_PROBLEM DETAILS_: Give back every line of the data, word for word.

_RECORD EXTRACTS_:
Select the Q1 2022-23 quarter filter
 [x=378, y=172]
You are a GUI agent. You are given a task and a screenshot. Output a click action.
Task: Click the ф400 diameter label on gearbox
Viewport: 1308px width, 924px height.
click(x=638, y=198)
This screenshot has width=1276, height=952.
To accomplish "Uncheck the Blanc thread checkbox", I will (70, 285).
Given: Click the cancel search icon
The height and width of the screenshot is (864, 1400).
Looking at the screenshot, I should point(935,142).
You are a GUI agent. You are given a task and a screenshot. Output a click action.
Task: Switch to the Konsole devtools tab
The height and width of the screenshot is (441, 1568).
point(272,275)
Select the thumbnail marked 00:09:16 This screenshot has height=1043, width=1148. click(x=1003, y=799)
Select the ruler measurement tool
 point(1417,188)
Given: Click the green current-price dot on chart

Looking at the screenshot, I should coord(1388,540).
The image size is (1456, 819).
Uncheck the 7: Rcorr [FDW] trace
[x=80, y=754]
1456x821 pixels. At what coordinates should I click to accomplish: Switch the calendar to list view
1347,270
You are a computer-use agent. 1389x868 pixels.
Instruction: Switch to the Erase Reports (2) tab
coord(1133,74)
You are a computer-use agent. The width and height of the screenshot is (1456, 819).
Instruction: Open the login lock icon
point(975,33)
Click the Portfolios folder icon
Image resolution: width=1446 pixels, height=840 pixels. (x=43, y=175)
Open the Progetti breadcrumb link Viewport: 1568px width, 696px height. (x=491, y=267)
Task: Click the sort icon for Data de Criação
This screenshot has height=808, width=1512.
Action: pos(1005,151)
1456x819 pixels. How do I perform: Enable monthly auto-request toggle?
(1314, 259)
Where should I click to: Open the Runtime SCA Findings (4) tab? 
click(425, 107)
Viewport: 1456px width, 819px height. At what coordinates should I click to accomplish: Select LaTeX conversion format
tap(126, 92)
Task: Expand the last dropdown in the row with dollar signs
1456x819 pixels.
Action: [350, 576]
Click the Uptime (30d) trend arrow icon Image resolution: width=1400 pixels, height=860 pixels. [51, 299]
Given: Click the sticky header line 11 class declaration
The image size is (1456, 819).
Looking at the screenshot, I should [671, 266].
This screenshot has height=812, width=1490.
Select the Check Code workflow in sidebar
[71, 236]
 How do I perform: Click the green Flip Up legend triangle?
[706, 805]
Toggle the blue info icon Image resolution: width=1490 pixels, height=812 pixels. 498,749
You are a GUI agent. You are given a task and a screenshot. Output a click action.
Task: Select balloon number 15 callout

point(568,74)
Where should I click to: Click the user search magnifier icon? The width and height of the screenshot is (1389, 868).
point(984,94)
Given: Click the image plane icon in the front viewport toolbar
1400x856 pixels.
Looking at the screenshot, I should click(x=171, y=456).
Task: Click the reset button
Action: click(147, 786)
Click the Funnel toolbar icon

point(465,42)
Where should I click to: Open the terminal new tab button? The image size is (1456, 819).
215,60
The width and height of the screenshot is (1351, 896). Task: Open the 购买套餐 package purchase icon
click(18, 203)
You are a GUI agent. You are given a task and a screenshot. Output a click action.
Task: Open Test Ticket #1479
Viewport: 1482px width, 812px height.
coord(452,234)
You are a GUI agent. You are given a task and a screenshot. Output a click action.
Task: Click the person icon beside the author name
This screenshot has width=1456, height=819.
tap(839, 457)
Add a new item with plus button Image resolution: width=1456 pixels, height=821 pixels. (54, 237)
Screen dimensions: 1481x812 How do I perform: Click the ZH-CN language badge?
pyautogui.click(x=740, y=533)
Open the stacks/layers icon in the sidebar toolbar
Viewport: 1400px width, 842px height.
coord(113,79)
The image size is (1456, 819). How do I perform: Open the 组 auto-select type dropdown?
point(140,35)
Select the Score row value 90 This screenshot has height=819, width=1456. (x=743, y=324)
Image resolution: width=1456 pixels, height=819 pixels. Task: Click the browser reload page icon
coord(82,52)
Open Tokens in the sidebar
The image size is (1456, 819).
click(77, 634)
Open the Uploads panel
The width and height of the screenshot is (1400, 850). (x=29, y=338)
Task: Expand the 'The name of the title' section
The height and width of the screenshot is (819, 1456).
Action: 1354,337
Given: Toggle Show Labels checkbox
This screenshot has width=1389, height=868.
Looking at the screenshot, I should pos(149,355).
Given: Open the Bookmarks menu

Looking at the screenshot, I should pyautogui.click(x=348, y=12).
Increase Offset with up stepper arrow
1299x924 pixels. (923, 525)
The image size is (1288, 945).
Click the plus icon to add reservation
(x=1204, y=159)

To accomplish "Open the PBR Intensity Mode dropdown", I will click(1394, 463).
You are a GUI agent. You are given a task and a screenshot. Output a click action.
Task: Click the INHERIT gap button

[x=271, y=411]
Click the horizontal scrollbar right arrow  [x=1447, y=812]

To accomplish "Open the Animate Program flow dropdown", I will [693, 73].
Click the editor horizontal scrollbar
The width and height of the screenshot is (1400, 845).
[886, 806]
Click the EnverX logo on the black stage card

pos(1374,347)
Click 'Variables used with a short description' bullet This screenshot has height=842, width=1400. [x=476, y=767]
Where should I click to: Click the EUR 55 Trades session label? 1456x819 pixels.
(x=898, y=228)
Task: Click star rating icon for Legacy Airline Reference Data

_REPLY_:
Select the Q1 2022-23 quarter filter
 [x=378, y=172]
You are a GUI agent. You are given a task and a screenshot. Output a click action.
Task: Click the ф400 diameter label on gearbox
Viewport: 1308px width, 924px height.
click(x=638, y=198)
This screenshot has width=1276, height=952.
To accomplish "Uncheck the Blanc thread checkbox", I will (70, 285).
Given: Click the cancel search icon
The height and width of the screenshot is (864, 1400).
Looking at the screenshot, I should point(935,142).
You are a GUI agent. You are given a task and a screenshot. Output a click action.
Task: Switch to the Konsole devtools tab
The height and width of the screenshot is (441, 1568).
point(272,275)
Select the thumbnail marked 00:09:16 This screenshot has height=1043, width=1148. click(x=1003, y=799)
Select the ruler measurement tool
 point(1417,188)
Given: Click the green current-price dot on chart

Looking at the screenshot, I should coord(1388,540).
The image size is (1456, 819).
Uncheck the 7: Rcorr [FDW] trace
[x=80, y=754]
1456x821 pixels. At what coordinates should I click to accomplish: Switch the calendar to list view
1347,270
You are a computer-use agent. 1389x868 pixels.
Instruction: Switch to the Erase Reports (2) tab
coord(1133,74)
You are a computer-use agent. The width and height of the screenshot is (1456, 819).
Instruction: Open the login lock icon
point(975,33)
Click the Portfolios folder icon
Image resolution: width=1446 pixels, height=840 pixels. (x=43, y=175)
Open the Progetti breadcrumb link Viewport: 1568px width, 696px height. (x=491, y=267)
Task: Click the sort icon for Data de Criação
This screenshot has height=808, width=1512.
Action: pos(1005,151)
1456x819 pixels. How do I perform: Enable monthly auto-request toggle?
(1314, 259)
Where should I click to: Open the Runtime SCA Findings (4) tab? 
click(425, 107)
Viewport: 1456px width, 819px height. At what coordinates should I click to accomplish: Select LaTeX conversion format
tap(126, 92)
Task: Expand the last dropdown in the row with dollar signs
1456x819 pixels.
Action: [350, 576]
Click the Uptime (30d) trend arrow icon Image resolution: width=1400 pixels, height=860 pixels. [51, 299]
Given: Click the sticky header line 11 class declaration
The image size is (1456, 819).
Looking at the screenshot, I should [671, 266].
This screenshot has height=812, width=1490.
Select the Check Code workflow in sidebar
[71, 236]
 How do I perform: Click the green Flip Up legend triangle?
[706, 805]
Toggle the blue info icon Image resolution: width=1490 pixels, height=812 pixels. 498,749
You are a GUI agent. You are given a task and a screenshot. Output a click action.
Task: Select balloon number 15 callout

point(568,74)
Where should I click to: Click the user search magnifier icon? The width and height of the screenshot is (1389, 868).
point(984,94)
Given: Click the image plane icon in the front viewport toolbar
1400x856 pixels.
Looking at the screenshot, I should click(x=171, y=456).
Task: Click the reset button
Action: click(147, 786)
Click the Funnel toolbar icon

point(465,42)
Where should I click to: Open the terminal new tab button? The image size is (1456, 819).
215,60
The width and height of the screenshot is (1351, 896). Task: Open the 购买套餐 package purchase icon
click(18, 203)
You are a GUI agent. You are given a task and a screenshot. Output a click action.
Task: Open Test Ticket #1479
Viewport: 1482px width, 812px height.
coord(452,234)
You are a GUI agent. You are given a task and a screenshot. Output a click action.
Task: Click the person icon beside the author name
This screenshot has width=1456, height=819.
tap(839, 457)
Add a new item with plus button Image resolution: width=1456 pixels, height=821 pixels. (54, 237)
Screen dimensions: 1481x812 How do I perform: Click the ZH-CN language badge?
pyautogui.click(x=740, y=533)
Open the stacks/layers icon in the sidebar toolbar
Viewport: 1400px width, 842px height.
coord(113,79)
The image size is (1456, 819). How do I perform: Open the 组 auto-select type dropdown?
point(140,35)
Select the Score row value 90 This screenshot has height=819, width=1456. (x=743, y=324)
Image resolution: width=1456 pixels, height=819 pixels. Task: Click the browser reload page icon
coord(82,52)
Open Tokens in the sidebar
The image size is (1456, 819).
click(77, 634)
Open the Uploads panel
The width and height of the screenshot is (1400, 850). (x=29, y=338)
Task: Expand the 'The name of the title' section
The height and width of the screenshot is (819, 1456).
Action: 1354,337
Given: Toggle Show Labels checkbox
This screenshot has width=1389, height=868.
Looking at the screenshot, I should pos(149,355).
Given: Open the Bookmarks menu

Looking at the screenshot, I should pyautogui.click(x=348, y=12).
Increase Offset with up stepper arrow
1299x924 pixels. (923, 525)
The image size is (1288, 945).
Click the plus icon to add reservation
(x=1204, y=159)

To accomplish "Open the PBR Intensity Mode dropdown", I will click(1394, 463).
You are a GUI agent. You are given a task and a screenshot. Output a click action.
Task: Click the INHERIT gap button

[x=271, y=411]
Click the horizontal scrollbar right arrow  [x=1447, y=812]

To accomplish "Open the Animate Program flow dropdown", I will [693, 73].
Click the editor horizontal scrollbar
The width and height of the screenshot is (1400, 845).
[886, 806]
Click the EnverX logo on the black stage card

pos(1374,347)
Click 'Variables used with a short description' bullet This screenshot has height=842, width=1400. [x=476, y=767]
Where should I click to: Click the EUR 55 Trades session label? 1456x819 pixels.
(x=898, y=228)
Task: Click star rating icon for Legacy Airline Reference Data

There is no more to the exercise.